Problem details:
Transcribe every line of the entries exactly.

[Stored data]
Start of Block

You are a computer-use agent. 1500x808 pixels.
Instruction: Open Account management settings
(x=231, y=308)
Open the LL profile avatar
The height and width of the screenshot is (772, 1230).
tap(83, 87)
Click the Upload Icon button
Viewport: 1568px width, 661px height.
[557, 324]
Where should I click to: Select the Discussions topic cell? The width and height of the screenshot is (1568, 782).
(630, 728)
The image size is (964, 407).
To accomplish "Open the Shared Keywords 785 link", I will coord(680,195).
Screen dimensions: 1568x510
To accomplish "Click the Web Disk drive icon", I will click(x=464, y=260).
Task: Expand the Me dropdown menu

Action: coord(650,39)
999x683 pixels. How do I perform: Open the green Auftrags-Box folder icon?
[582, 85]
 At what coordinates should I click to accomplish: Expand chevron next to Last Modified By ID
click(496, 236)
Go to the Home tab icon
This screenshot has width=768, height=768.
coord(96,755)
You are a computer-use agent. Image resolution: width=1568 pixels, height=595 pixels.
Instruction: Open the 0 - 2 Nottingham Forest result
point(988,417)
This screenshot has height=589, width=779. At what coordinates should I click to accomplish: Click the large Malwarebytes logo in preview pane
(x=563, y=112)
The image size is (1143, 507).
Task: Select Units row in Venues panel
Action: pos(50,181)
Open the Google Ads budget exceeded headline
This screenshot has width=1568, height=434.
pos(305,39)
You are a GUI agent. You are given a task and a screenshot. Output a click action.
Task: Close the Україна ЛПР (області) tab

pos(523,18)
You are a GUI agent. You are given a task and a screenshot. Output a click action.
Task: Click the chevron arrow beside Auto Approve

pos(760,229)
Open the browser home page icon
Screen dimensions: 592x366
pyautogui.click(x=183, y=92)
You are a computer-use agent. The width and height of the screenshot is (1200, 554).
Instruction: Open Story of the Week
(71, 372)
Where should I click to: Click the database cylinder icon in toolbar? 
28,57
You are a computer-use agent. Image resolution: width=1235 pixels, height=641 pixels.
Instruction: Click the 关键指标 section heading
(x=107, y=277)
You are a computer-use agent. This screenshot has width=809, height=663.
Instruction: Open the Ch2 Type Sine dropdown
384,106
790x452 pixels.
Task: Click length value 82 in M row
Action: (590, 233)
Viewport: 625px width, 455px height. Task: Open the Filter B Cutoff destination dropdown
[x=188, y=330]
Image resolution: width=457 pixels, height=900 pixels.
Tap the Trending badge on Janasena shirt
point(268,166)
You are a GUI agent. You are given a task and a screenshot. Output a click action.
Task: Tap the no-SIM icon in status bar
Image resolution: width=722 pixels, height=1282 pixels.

End of Block

Result for this task:
You are a computer-use agent. 1500x808 pixels.
Instruction: Open Account management settings
(x=231, y=308)
Open the LL profile avatar
The height and width of the screenshot is (772, 1230).
tap(83, 87)
Click the Upload Icon button
Viewport: 1568px width, 661px height.
[557, 324]
Where should I click to: Select the Discussions topic cell? The width and height of the screenshot is (1568, 782).
(630, 728)
The image size is (964, 407).
To accomplish "Open the Shared Keywords 785 link", I will coord(680,195).
Screen dimensions: 1568x510
To accomplish "Click the Web Disk drive icon", I will click(x=464, y=260).
Task: Expand the Me dropdown menu

Action: coord(650,39)
999x683 pixels. How do I perform: Open the green Auftrags-Box folder icon?
[582, 85]
 At what coordinates should I click to accomplish: Expand chevron next to Last Modified By ID
click(496, 236)
Go to the Home tab icon
This screenshot has width=768, height=768.
coord(96,755)
You are a computer-use agent. Image resolution: width=1568 pixels, height=595 pixels.
Instruction: Open the 0 - 2 Nottingham Forest result
point(988,417)
This screenshot has height=589, width=779. At what coordinates should I click to accomplish: Click the large Malwarebytes logo in preview pane
(x=563, y=112)
The image size is (1143, 507).
Task: Select Units row in Venues panel
Action: pos(50,181)
Open the Google Ads budget exceeded headline
This screenshot has width=1568, height=434.
pos(305,39)
You are a GUI agent. You are given a task and a screenshot. Output a click action.
Task: Close the Україна ЛПР (області) tab

pos(523,18)
You are a GUI agent. You are given a task and a screenshot. Output a click action.
Task: Click the chevron arrow beside Auto Approve

pos(760,229)
Open the browser home page icon
Screen dimensions: 592x366
pyautogui.click(x=183, y=92)
You are a computer-use agent. The width and height of the screenshot is (1200, 554).
Instruction: Open Story of the Week
(71, 372)
Where should I click to: Click the database cylinder icon in toolbar? 
28,57
You are a computer-use agent. Image resolution: width=1235 pixels, height=641 pixels.
Instruction: Click the 关键指标 section heading
(x=107, y=277)
You are a computer-use agent. This screenshot has width=809, height=663.
Instruction: Open the Ch2 Type Sine dropdown
384,106
790x452 pixels.
Task: Click length value 82 in M row
Action: (590, 233)
Viewport: 625px width, 455px height. Task: Open the Filter B Cutoff destination dropdown
[x=188, y=330]
Image resolution: width=457 pixels, height=900 pixels.
Tap the Trending badge on Janasena shirt
point(268,166)
You are a GUI agent. You are given a task and a screenshot. Output a click action.
Task: Tap the no-SIM icon in status bar
Image resolution: width=722 pixels, height=1282 pixels.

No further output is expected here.